In 2024, West Virginia once again allowed the sale of raw milk. Raw milk is milk that has not been pasteurized. For decades, this had been illegal in West Virginia. To physicians, scientists, and public health leaders this was unfathomable. Scientists, public health leaders, and citizens have long accepted pasteurization to be one of the most important public health breakthroughs in modern history. I was baffled when West Virginia legislators legalized raw milk sales.
There’s a saying in history: history doesn’t repeat itself, but it does rhyme. Human societies, and their histories, tend to follow patterns. When I was researching the history of milk production in this state, I found that the same debates that are playing out now played out almost a hundred years ago.
Why did we start pasteurizing milk?
We have known for some time that milk can transmit numerous diseases. Even a brief search of historical newspapers shows numerous reports of diseases linked to contaminated milk. Educational segments aimed at farmers–the most common occupation in West Virginia for hundreds of years–focused on best practice to ensure clean, disease-free milk. As one newspaper article from 1870 stated, “The association between impure milk and typhoid fever is so close that where one is the other is likely to follow.”
Milk can transmit tuberculosis, typhoid fever, dysentery, scarlet fever, and diphtheria. At one point, health officials estimated that over 90% of cases of tuberculosis in West Virginia children were related to milk consumption. To combat this, public health authorities first implemented testing of milk as well as regulations for dairy farmers. They passed regulations regarding the health of cattle, milkers (when humans still performed the job and not machines) and the farm environment. While this lowered rates of disease, it did not eradicate them and many people–particularly the young, the elderly, and those with otherwise weakened immune systems–suffered needlessly.
Pasteurization debates
Louis Pasteur had perfected the method of pasteurization in 1865. Pasteurization is not simply boiling milk, which will degrade proteins and other nutrients in the milk as it cooks it. It is the careful heating to a temperature of 145-160F, which kills germs in the milk without affecting the quality of the milk. By World War II, numerous state and local governments around the country had acted to implement and enforce milk standards, including pasteurization.

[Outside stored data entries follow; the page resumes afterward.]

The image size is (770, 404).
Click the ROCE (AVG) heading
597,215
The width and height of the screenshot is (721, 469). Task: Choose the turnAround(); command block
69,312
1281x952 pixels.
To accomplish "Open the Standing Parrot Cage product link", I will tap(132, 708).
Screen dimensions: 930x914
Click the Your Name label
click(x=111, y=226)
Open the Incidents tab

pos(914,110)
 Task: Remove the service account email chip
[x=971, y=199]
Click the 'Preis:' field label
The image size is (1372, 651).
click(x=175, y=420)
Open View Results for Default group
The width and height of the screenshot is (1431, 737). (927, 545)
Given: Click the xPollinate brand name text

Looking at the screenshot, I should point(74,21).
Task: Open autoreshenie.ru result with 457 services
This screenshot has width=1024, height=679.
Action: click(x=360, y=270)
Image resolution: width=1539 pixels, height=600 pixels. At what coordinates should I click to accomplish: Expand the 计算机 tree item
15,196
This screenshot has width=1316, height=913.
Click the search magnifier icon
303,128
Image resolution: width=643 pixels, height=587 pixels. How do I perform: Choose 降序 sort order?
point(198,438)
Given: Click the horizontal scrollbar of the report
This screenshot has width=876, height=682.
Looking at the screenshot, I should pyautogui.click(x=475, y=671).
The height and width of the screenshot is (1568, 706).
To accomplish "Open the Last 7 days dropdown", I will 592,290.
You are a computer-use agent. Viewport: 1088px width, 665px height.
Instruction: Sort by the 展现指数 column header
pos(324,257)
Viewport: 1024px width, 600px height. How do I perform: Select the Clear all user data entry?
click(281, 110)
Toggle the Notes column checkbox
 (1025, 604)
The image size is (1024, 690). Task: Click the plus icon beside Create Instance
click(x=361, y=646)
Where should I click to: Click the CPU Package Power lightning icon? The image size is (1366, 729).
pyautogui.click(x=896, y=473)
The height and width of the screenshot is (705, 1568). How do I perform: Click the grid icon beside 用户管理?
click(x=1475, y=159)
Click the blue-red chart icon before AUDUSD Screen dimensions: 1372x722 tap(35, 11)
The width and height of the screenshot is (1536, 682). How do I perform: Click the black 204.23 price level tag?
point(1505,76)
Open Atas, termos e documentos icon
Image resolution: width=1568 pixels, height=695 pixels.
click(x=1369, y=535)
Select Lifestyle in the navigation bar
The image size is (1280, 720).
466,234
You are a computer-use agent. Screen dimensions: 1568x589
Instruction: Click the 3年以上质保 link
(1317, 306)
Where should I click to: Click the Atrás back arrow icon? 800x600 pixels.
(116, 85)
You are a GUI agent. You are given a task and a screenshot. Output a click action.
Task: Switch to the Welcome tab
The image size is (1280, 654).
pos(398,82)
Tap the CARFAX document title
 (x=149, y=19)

Many opposed these measures. Several farmers and dairies sued. They stated that the mandates were an infringement on their constitutional rights to produce, market, and transport their milk as they saw fit. However, courts struck down these arguments in the name of public health, as milkborne disease outbreaks continued to plague the country.
The debate reached West Virginia as well. The state encouraged the use of the United States Public Health Service Milk Ordinance but did not immediately mandate it. In several areas, a debate emerged regarding the nutritional properties of pasteurized milk. Some worried that heating milk to any degree would strip milk of its vital nutrients, and fought against this. In 1968, however, the state made the sale of raw milk to the consumer illegal. It remained this way until 2016 when restrictions were first loosened. It can now be sold directly to the consumer.
What does this mean for West Virginia going forward? The state, the country, and the world first looked to pasteurization as an important tool in public health. The serious disease spread by contaminated milk killed countless people, especially children. Pasteurizing milk does not impact the nutritional value of milk but does eliminate the growth of many serious disease-causing bacteria. Given this, it is difficult to see what benefits there are to raw milk consumption with many known risks. Only time will tell if we will have to witness the resurgence of these milkborne diseases. For now, we will continue to rhyme with the history of one hundred years ago and debate if clean, pasteurized milk is critical for public health.